*DOCUMENT:*
The following “outlet update methods” are called in the given sequence at the end of each simulation step:
The following “additional methods” might be called by one or more of the other methods or are meant to be directly called by the user:
Users can hook submodels into the defined main model if they satisfy one of the following interfaces:

  • PETModel_V1 Simple interface for calculating all potential evapotranspiration values in one step.

  • RConcModel_V1 Simple interface for calculating runoff concentration processes.

DOCNAME: DocName = ('G', 'base model')
OBSERVER_METHODS: ClassVar[tuple[type[Method], ...]] = ()
petmodel

Required submodel that complies with the following interface: PETModel_V1.

petmodel_is_mainmodel
petmodel_typeid
rconcmodel

Required submodel that complies with the following interface: RConcModel_V1.

(Screen-element location records)
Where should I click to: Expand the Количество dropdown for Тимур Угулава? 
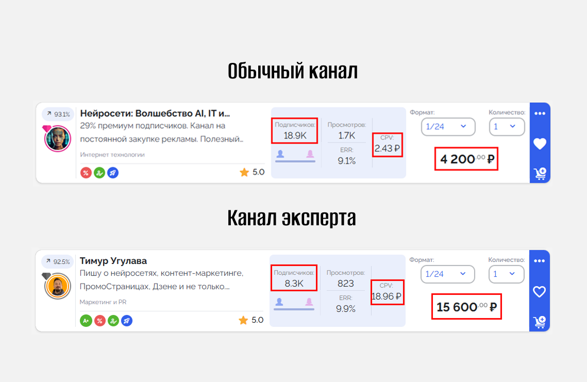coord(506,274)
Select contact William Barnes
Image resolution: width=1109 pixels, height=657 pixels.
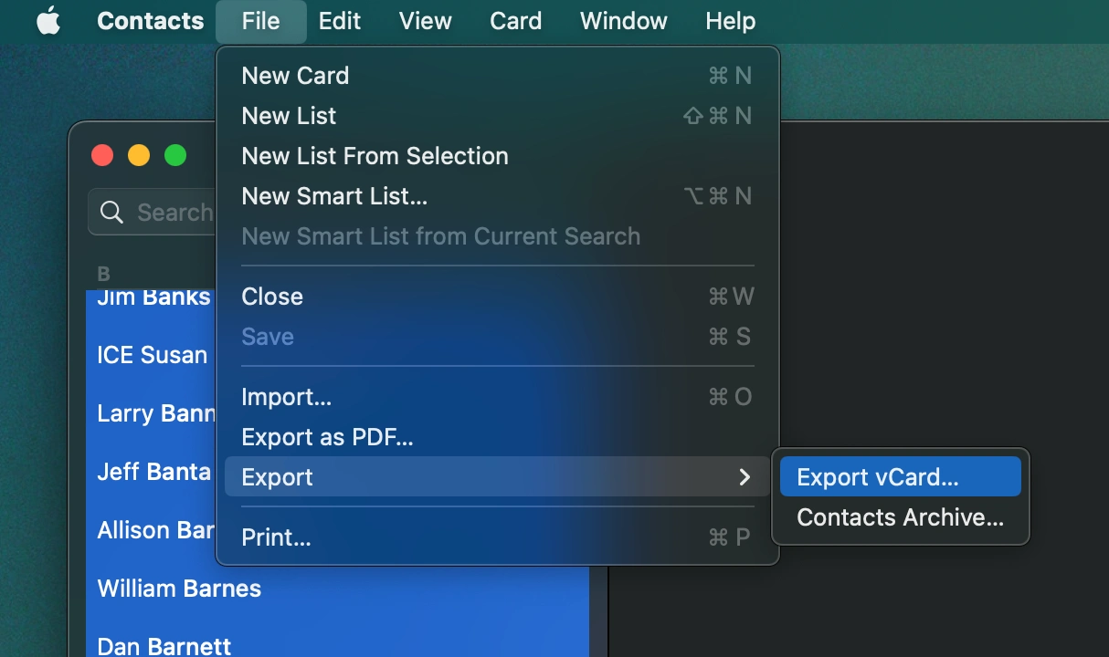pyautogui.click(x=179, y=589)
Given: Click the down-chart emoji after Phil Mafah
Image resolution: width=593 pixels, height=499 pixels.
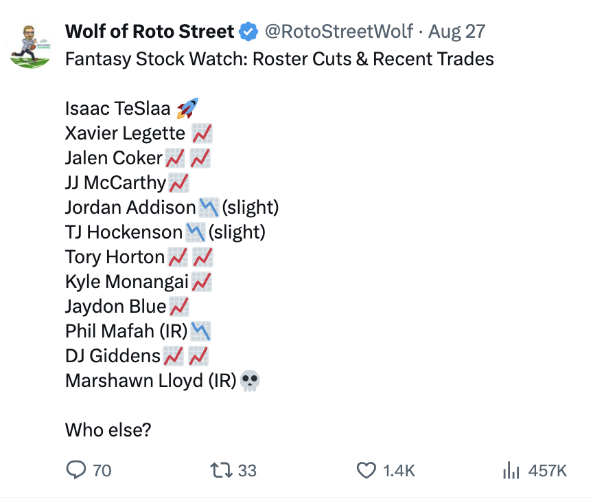Looking at the screenshot, I should (201, 331).
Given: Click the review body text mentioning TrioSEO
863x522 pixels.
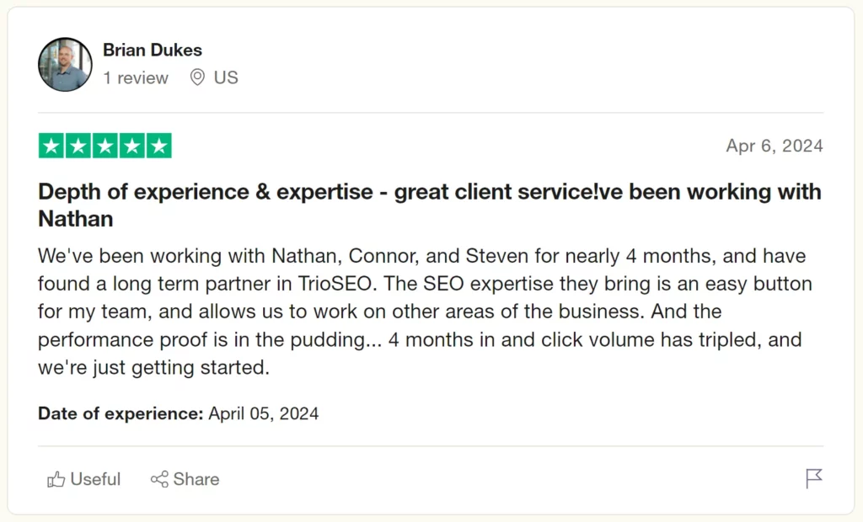Looking at the screenshot, I should pos(421,311).
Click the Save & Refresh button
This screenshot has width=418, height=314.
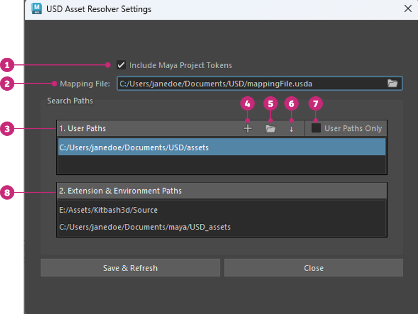click(x=130, y=268)
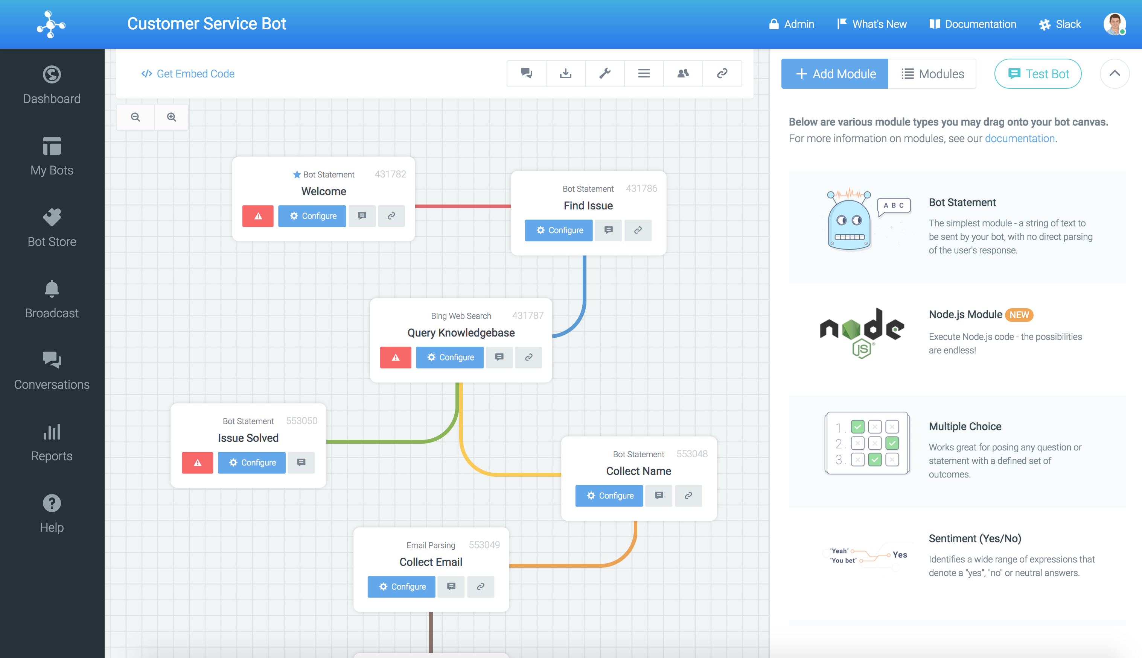Click the red warning icon on Welcome module
The image size is (1142, 658).
[x=258, y=216]
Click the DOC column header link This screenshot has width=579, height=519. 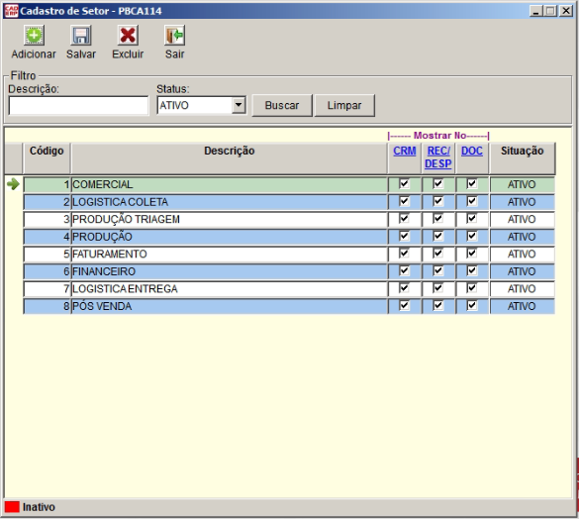(472, 151)
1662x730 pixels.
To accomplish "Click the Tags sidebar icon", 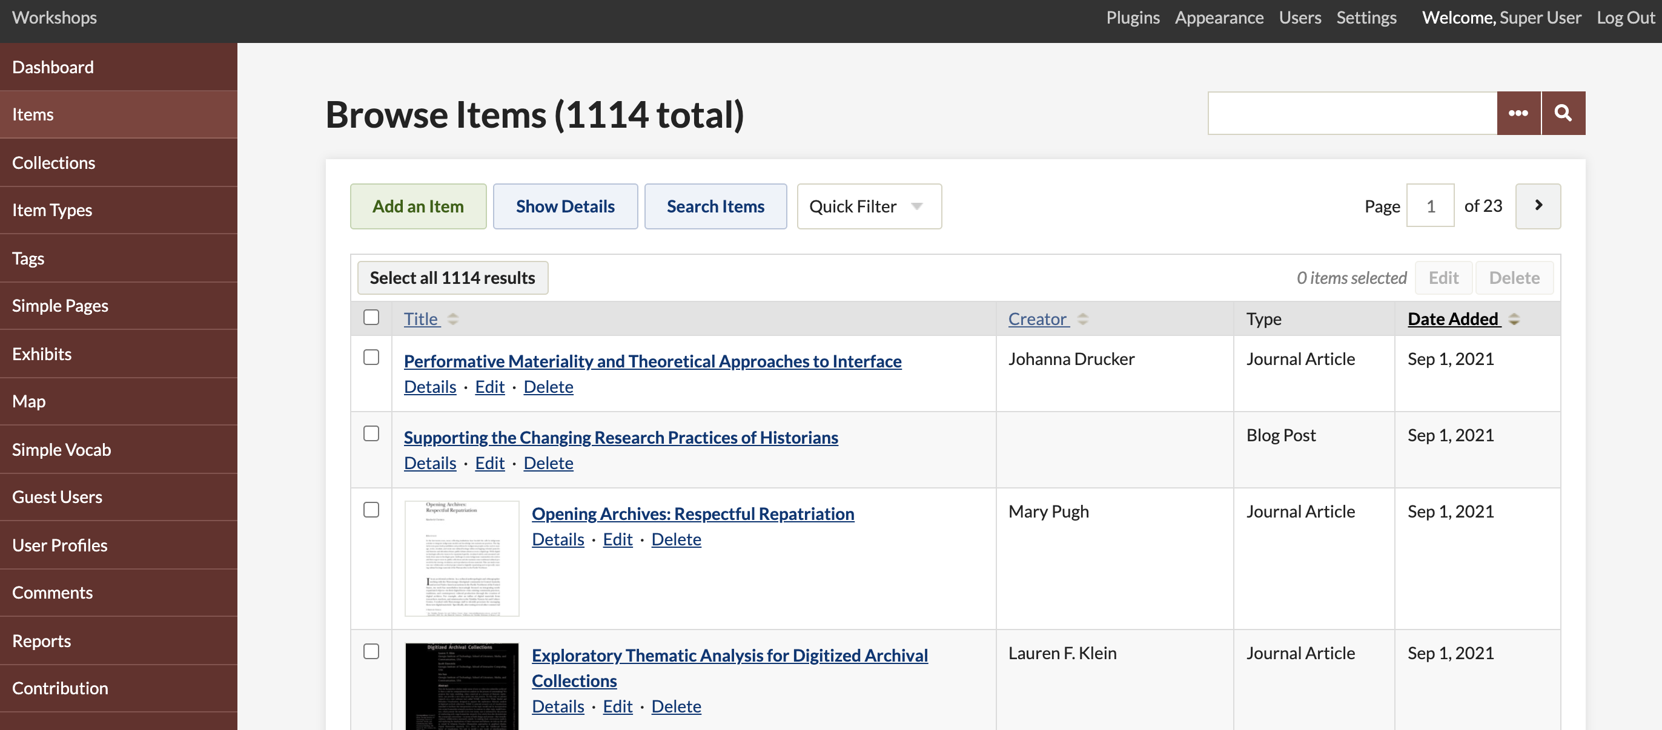I will pyautogui.click(x=28, y=257).
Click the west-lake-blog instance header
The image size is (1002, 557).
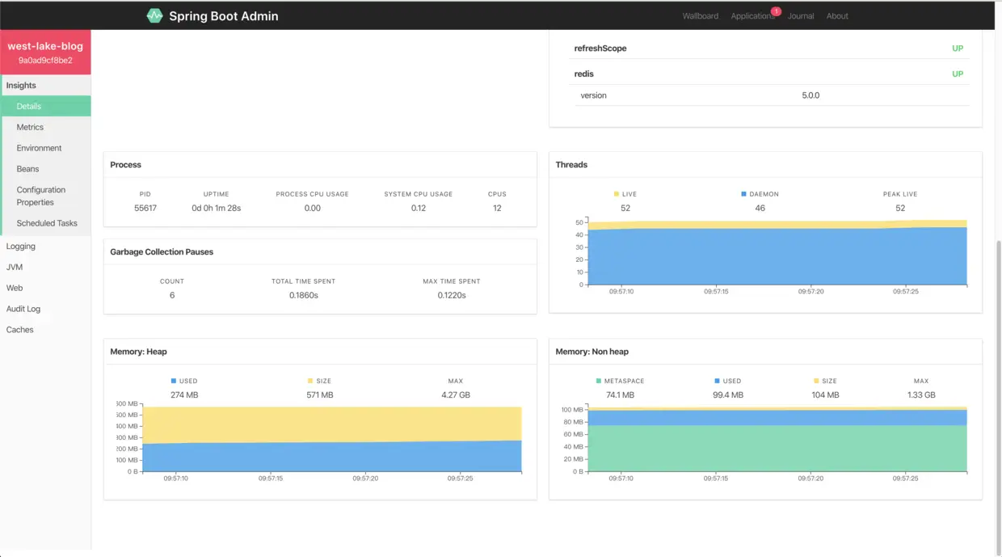(x=45, y=53)
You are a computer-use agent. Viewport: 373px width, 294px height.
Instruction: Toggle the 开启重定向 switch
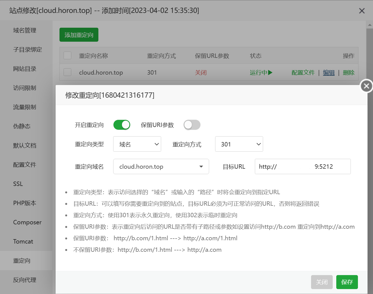pyautogui.click(x=122, y=125)
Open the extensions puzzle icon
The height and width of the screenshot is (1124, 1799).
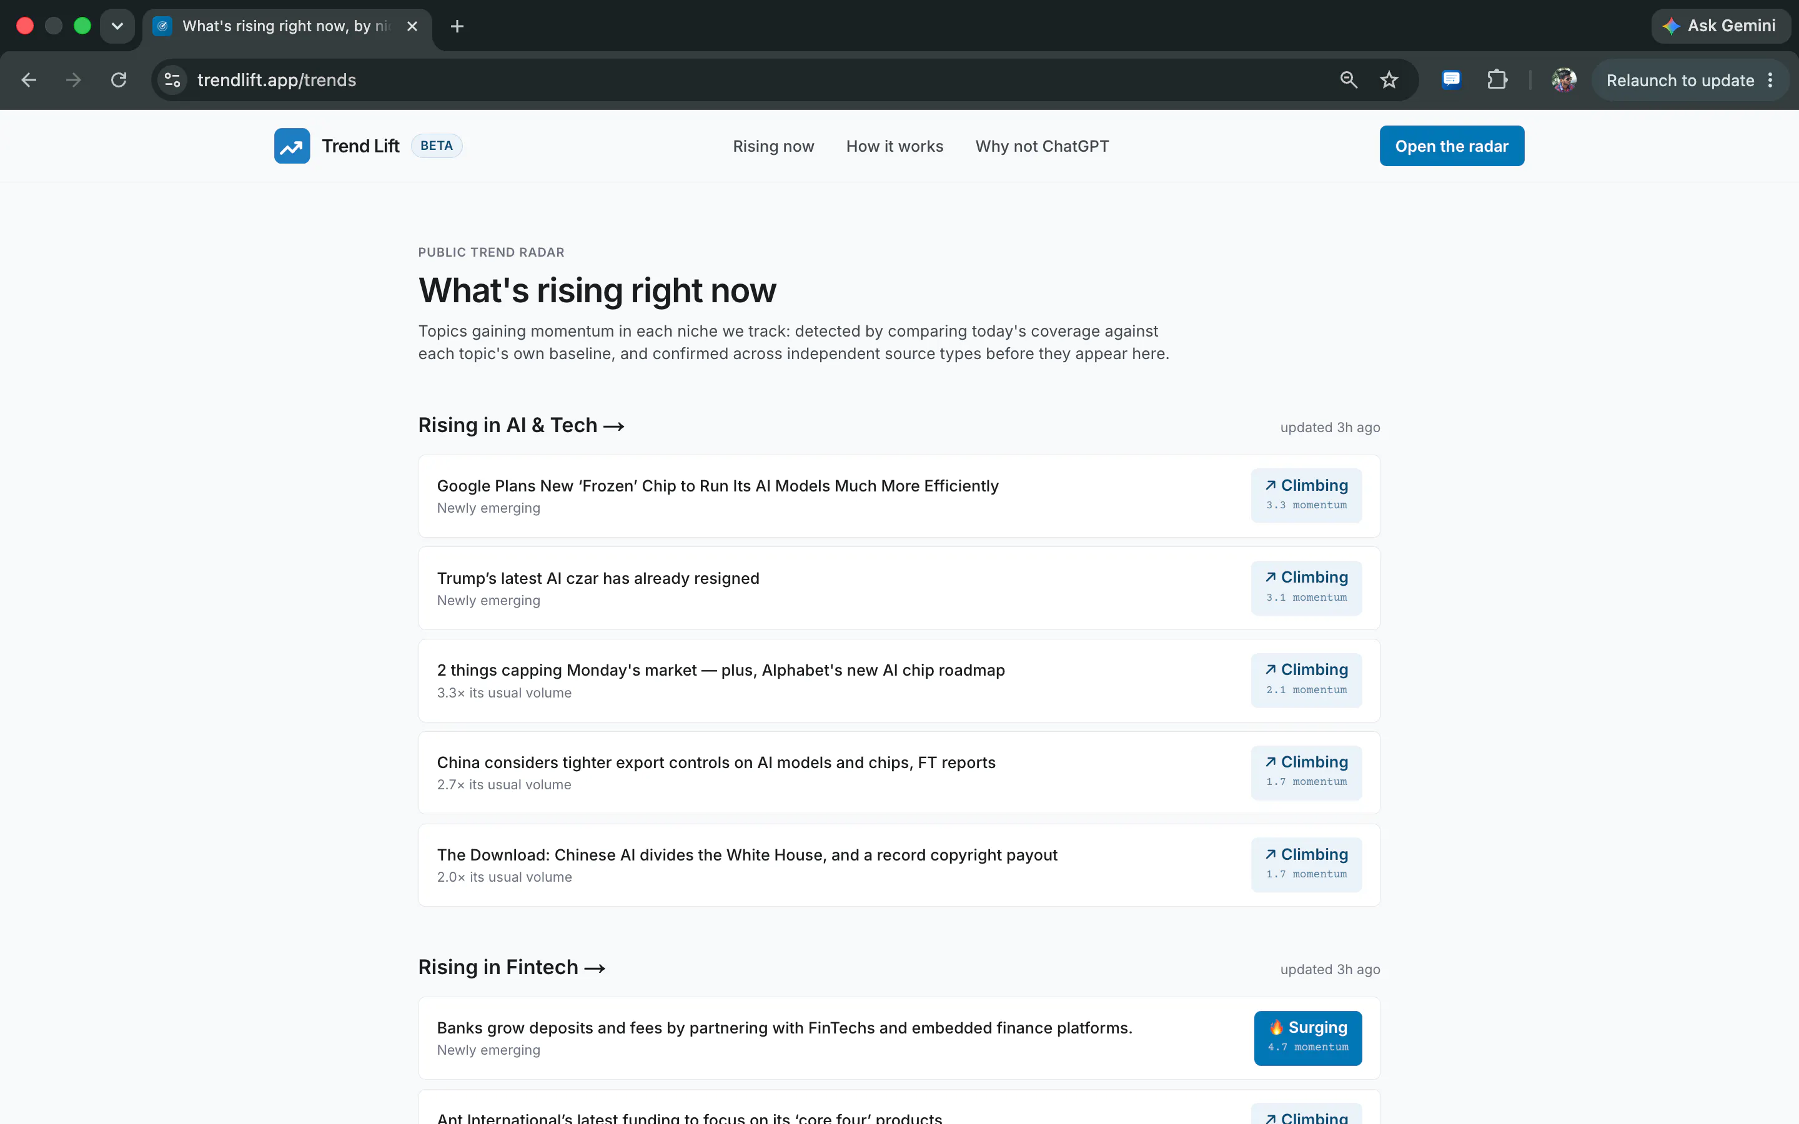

*REQUIRED TASKS:*
1) List, in order, every member name declared in the model documentation after the two interface bullet points.
2) Please continue the model documentation from the point where it stops.

*WRITTEN ANSWERS:*
1) DOCNAME, OBSERVER_METHODS, petmodel, petmodel_is_mainmodel, petmodel_typeid, rconcmodel

2)
rconcmodel_is_mainmodel
rconcmodel_typeid
rconcmodel_directflow

Required submodel that complies with the following interface: RConcModel_V1.

rconcmodel_directflow_is_mainmodel
rconcmodel_directflow_typeid
rconcmodel_routingstore

Required submodel that complies with the following interface: RConcModel_V1.

rconcmodel_routingstore_is_mainmodel
rconcmodel_routingstore_typeid
REUSABLE_METHODS: ClassVar[tuple[type[ReusableMethod], ...]] = ()
class hydpy.models.gland.gland_model.Calc_E_PETModel_V1[source]

Bases: Method

Let a submodel that conforms to the PETModel_V1 interface calculate the potential evapotranspiration.

Required by the method:

Calc_E_V1

Calculates the flux sequence:

E

Example:

We use evap_ret_tw2002 as an example:

>>> from hydpy.models.gland_gr4 import *
>>> parameterstep()
>>> from hydpy import prepare_model
>>> area(50.0)
>>> with model.add_petmodel_v1("evap_ret_tw2002"):
...     hrualtitude(200.0)
...     coastfactor(0.6)
...     evapotranspirationfactor(1.1)
...     with model.add_radiationmodel_v2("meteo_glob_io"):
...         inputs.globalradiation = 200.0
...     with model.add_tempmodel_v2("meteo_temp_io"):
...         temperatureaddend(1.0)
...         inputs.temperature = 14.0
>>> model.calc_e_v1()
>>> fluxes.e
e(3.07171)
class hydpy.models.gland.gland_model.Calc_E_V1[source]

Bases: Method

Let a submodel that conforms to the PETModel_V1 interface calculate the potential evapotranspiration.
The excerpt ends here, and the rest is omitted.